Tynion also highlights Cassandra’s embrace of Batman’s symbol when she creates a bat mask out of blood, intelligently paralleling Cassandra’s pre-New 52 continuity commitment to the ideals of justice and non-killing that marked her 73-issue run as Batgirl. Though her new origin story is more explicitly violent and dark than her old origin, it’s clear that just as Tynion spearheaded the recreation of Stephanie Brown in the first series of Eternal, his recreation of Cassandra Cain is driven by a similar love and understanding of the source material.
Our hero’s knowledge of Mother’s plan remains relatively unchanged from the last issue’s reveal of her clean slate initiative, but a new element in Mother’s inclusion of David Cain as an element which must be eradicated appears. It’s highly likely that with this action, David Cain will turn against Mother as his partner, as the Sculptor did, though with his love of violence and cruelty, it’s unlikely he will ever willingly help Dick and the other Robins directly as she chose to. The reunion of Cassandra and Harper is touching, and a nice tie-in to Tynion’s repeated motif of Cassandra hugging people, but a sad foreshadowing of the fairly obvious reveal that the person Cassandra killed in Harper’s mind journey flashback was Harper’s mother.
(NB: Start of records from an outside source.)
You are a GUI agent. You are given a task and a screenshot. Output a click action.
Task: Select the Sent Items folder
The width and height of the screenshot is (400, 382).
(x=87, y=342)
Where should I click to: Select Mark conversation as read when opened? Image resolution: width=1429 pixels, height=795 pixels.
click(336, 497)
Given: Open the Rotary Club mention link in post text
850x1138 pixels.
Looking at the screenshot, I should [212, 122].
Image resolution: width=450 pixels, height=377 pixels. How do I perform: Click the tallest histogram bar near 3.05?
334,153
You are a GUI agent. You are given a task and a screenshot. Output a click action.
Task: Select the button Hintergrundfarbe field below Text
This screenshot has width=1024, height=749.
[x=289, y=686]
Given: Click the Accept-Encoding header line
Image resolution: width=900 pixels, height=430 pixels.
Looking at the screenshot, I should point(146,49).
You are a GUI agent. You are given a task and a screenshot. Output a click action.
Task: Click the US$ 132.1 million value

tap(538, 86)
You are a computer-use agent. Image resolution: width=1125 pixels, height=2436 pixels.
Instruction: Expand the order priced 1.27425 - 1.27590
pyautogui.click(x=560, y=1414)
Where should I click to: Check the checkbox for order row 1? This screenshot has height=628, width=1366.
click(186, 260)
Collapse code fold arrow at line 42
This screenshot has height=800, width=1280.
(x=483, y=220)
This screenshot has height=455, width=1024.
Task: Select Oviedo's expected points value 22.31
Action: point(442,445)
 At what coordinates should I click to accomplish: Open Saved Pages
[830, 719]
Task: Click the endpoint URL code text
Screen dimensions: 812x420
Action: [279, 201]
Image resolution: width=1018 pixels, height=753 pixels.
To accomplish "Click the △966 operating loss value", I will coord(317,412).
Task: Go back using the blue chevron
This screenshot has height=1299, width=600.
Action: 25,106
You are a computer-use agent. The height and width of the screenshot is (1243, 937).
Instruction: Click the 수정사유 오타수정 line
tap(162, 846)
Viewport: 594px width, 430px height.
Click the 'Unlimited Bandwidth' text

Halfway through the series, we have a standout issue with strong art and writing, but unfortunately, our Eternal heroes are, as in the previous series, a bit too passive and reactive. So far, they haven’t been able to save a single one of Mother’s children from her murderous erasure, with the exception of the ballerina, who was saved by the quick thinking of Mother’s handler, who rebels against her. Hopefully, Dick, Jason, Tim, Harper, and the other heroes will be able to formulate an active plan soon that puts them in the driver’s seat of the plot, giving us heroes we can root for because they are a force for good, not just a clean-up crew.
In Conclusion:
A powerful issue with careful writing and very appealing art that solidifies Cassandra Cain and her origin in The Batman Universe.